#### MATERIAL FOR THIS TASK:
----
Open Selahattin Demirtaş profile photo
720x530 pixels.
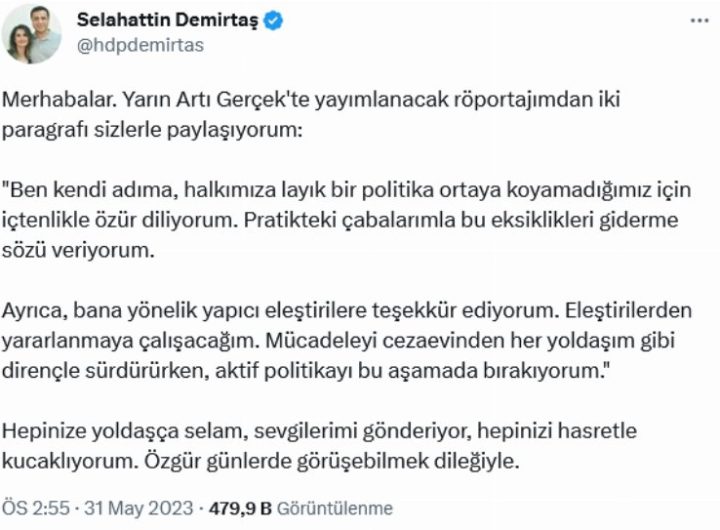32,34
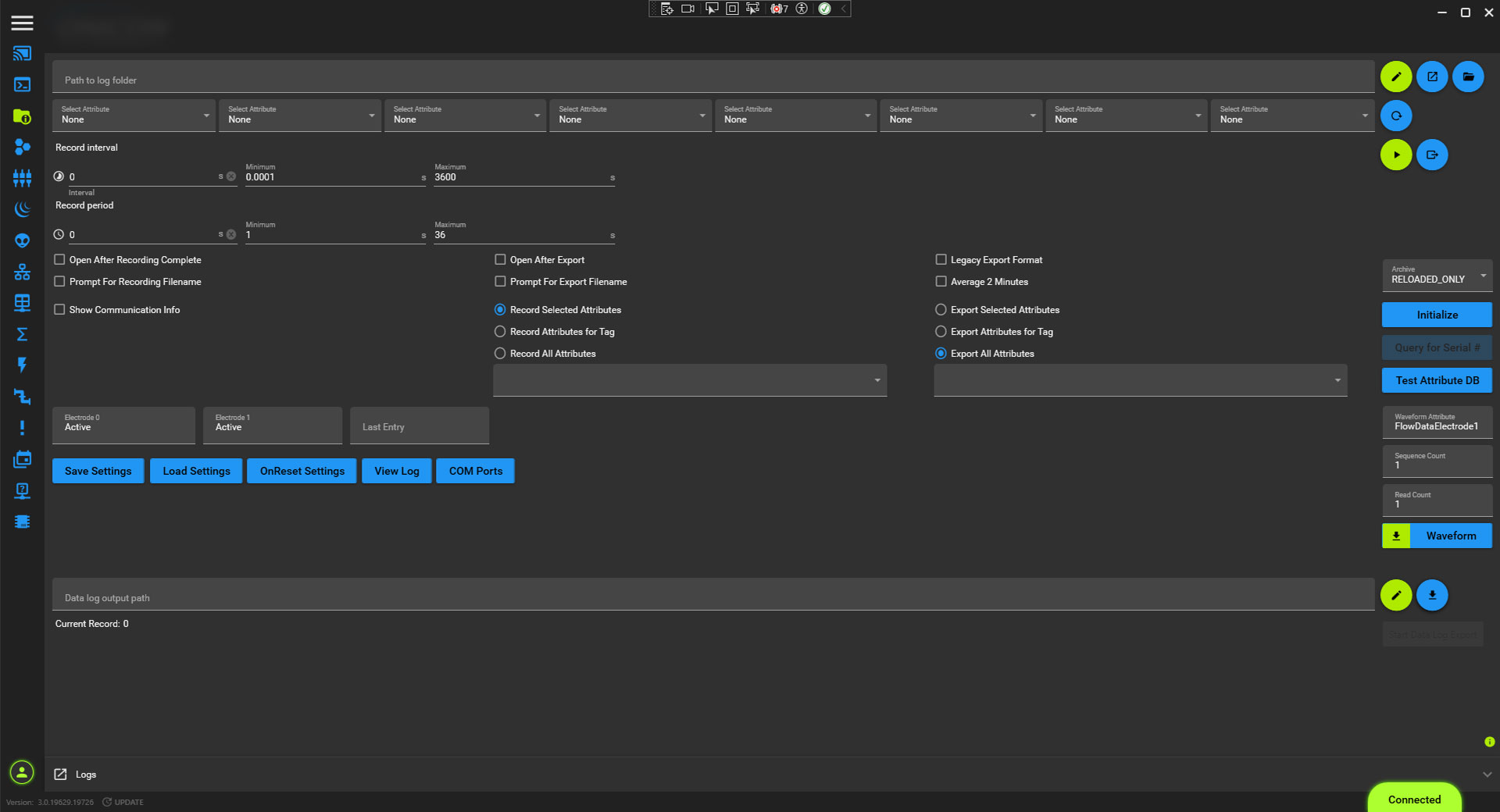Expand the Archive RELOADED_ONLY dropdown
Screen dimensions: 1500x812
click(1436, 276)
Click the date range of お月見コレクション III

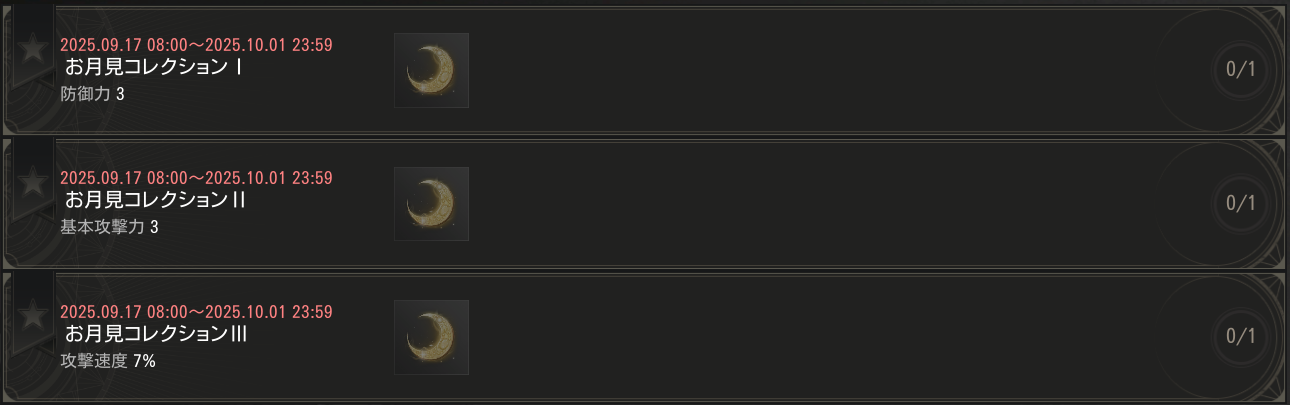click(x=196, y=312)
----
#### TASK TO COMPLETE:
The answer must repeat every line of the listing exactly and leave the pictures out.

#### RESPONSE TO THE EXERCISE:
Open Selahattin Demirtaş profile photo
720x530 pixels.
32,34
Expand the Archive RELOADED_ONLY dropdown
Screen dimensions: 1500x812
click(1436, 276)
Click the date range of お月見コレクション III

click(x=196, y=312)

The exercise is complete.